Take the records below and extract, word for word, the lines from the one containing "Where should I" through the final line, inclusive. Omit pictures.

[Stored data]
'''
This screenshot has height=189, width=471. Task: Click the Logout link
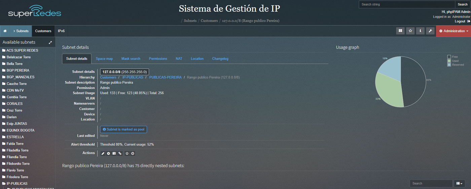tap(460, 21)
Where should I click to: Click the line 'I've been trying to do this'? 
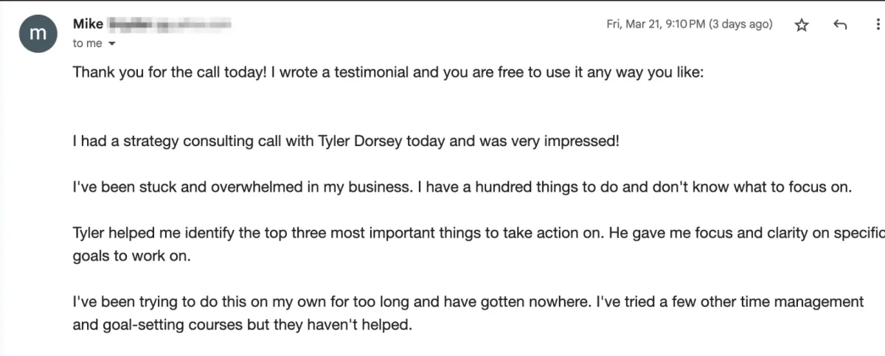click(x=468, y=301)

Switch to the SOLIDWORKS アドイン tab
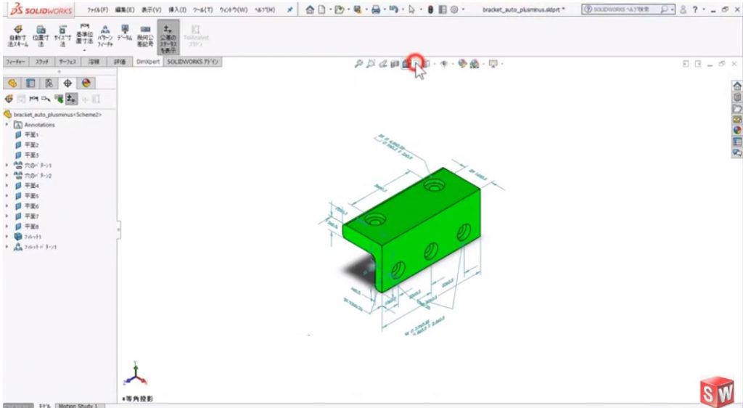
'''
EXERCISE RESULT:
Where should I click to: Click the line 'I've been trying to do this'? 
click(x=468, y=301)

Switch to the SOLIDWORKS アドイン tab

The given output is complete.